Apanhar, engolir o choro e seguir com as tarefas como se nada tivesse acontecido, me transformou em uma pessoa servil, sem coragem de expor os seus pontos de vista, optando sempre pelo silêncio, mesmo tendo algo interessante a dizer ou até mesmo importante, que ajudasse a resolver o problema que estava em discussão. Das muitas sequelas que carrego da violência sofrida na infância são predominantes: no âmbito pessoal, nunca consegui aprofundar uma amizade, temia reviver a situação de exploração dos tempos de crianças, sempre a desconfiar das pessoas, sequer consegui levar um namoro por mais de seis meses e com todo o investimento em cursos de capacitação profissional, nunca fui promovida, pois repetia nas empresas em que colaborei, a minha habilidade em ser invisível, executava em silêncio, dentro do prazo previsto, todas as minhas tarefas, sem esquecer nada e também, sem inovar, isto do primeiro dia de trabalho até a aposentadoria.
Sempre digo a mim mesma que em toda a minha vida, eu tive apenas duas grandes alegrias que levarei para o túmulo: O dia que consegui o meu primeiro emprego e o que assinei a aposentadoria e neste último, ingenuamente, acreditei que finalmente, eu estava livre para ser feliz, já que a luta diária pelo pagamento no final do mês estava garantida, mudei para outro estado, sem informar familiares e conhecido, e eles nem perceberam. Eu estava determinada a sair da invisibilidade, tornar-se uma pessoa agradável rodeada de pessoas interessantes, porém, amigos não caem do céu e é preciso encontrá-los e conquistá-los. Pessoas de bem são encontradas nas igrejas, nas academias, bibliotecas, casas de espetáculos, espaços culturais, cursos livres e pizzarias. A estratégia deu certo! Já na primeira celebração que assisti, na hora dos avisos, tradicionais em finais de missas, foi anunciado um curso grátis, para formação de mulheres para ampliação e fortalecimento do conhecimento de seus direitos. Vi no anúncio a oportunidade para “encontrar a minha turma”, sequer procurei saber a matriz curricular do curso, anotei somente os dados para inscrição e no dia da aula inaugural, eu fui a primeira a chegar e a primeira a sair.

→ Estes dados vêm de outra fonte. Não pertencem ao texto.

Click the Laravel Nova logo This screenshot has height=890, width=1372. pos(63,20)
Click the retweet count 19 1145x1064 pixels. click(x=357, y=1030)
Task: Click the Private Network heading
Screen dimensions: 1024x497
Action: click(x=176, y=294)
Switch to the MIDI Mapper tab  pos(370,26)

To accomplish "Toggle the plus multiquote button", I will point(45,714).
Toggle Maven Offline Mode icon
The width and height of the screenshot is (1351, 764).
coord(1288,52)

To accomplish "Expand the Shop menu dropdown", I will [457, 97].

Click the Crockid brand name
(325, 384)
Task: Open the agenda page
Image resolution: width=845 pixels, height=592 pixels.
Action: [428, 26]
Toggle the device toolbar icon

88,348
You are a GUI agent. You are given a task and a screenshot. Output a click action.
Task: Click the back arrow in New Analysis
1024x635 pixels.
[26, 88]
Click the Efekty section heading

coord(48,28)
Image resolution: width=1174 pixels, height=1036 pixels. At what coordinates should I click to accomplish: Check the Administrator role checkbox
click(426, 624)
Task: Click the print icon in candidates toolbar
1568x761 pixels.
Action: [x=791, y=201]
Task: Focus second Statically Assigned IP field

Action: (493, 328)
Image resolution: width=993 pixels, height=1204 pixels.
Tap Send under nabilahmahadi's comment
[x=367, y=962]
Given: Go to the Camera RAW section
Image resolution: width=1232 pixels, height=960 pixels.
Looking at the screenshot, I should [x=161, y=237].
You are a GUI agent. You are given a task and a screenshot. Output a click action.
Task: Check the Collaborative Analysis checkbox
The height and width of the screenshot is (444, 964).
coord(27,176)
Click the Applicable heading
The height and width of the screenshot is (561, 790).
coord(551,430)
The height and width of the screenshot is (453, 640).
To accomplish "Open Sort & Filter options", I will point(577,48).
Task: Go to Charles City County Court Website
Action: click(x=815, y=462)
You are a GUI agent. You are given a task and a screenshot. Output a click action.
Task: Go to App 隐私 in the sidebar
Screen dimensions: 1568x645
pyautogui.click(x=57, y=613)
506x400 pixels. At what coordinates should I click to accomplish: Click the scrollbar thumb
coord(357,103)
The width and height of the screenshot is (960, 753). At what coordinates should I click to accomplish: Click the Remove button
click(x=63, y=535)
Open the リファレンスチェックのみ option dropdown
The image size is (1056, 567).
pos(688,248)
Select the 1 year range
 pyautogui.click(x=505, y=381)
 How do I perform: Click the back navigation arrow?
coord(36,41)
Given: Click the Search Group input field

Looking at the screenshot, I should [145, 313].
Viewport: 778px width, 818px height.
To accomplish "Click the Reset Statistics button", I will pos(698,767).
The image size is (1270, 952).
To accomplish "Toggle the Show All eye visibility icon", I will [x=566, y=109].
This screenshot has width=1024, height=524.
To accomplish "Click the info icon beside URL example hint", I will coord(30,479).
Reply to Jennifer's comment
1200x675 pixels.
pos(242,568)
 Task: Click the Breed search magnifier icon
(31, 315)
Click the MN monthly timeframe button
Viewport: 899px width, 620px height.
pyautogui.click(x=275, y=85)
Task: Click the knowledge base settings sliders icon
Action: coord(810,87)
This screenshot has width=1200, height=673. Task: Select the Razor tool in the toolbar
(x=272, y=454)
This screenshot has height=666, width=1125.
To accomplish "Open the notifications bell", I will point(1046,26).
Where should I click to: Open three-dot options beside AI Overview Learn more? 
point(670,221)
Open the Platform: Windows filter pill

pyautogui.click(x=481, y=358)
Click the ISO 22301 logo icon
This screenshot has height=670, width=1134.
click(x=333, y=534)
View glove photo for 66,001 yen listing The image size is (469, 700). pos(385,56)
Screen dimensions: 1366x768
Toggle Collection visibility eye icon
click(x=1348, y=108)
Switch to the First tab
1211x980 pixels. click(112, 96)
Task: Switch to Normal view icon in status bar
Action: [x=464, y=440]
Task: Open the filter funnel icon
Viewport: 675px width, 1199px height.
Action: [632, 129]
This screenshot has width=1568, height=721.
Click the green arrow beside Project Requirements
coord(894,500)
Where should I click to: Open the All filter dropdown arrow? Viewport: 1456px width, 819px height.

A voz predominante na aula inaugural foi de uma professora universitária que discorreu a dura jornada da mulher para ingressar no mercado e a discriminação que ainda sofre, em plena Era da Comunicação e Tecnologia. Fiquei chocada! Neste dia, percebi que a discriminação e exploração da mulher não era um privilégio das pessoas antigas e rudes de minha aldeia, que ainda está arraigado na sociedade brasileira e o mais triste, ainda existe exploração da mão de obra infantil, a qual eu também fui vítima. E o curso seguiu com aulas interessantes, palestrantes explanando sobre a legislação brasileira, nossos direitos e como acessá-los. A mudança de comportamento é lenta e
dolorosa e nem mesmo a rede de mulheres que estava sendo
formada com o intuito de ajuda mútua não conseguiu com que eu
deixasse o hábito da invisibilidade. Entrava muda, sentava-me na
última carteira, permanecia em silêncio, mesmo quando aberta a palavra aos
participantes para esclarecimento de dúvidas. Finda a aula, era a
primeira a sair e calada, como sempre, sem coragem para abrir a boca
até para pedir uma carona até o ponto de ônibus, em dias
chuvosos, quiçá, iniciar um diálogo sobre a questão da mulher na sociedade
contemporânea. Neste curso, o objetivo inicial de formar
um círculo de amizades não foi alcançado, porém, tive a consciência de como são
fortes os impactos dos traumas infantis e que, sem a ajuda de um profissional
competente, perduraram até o final dos dias da vítima.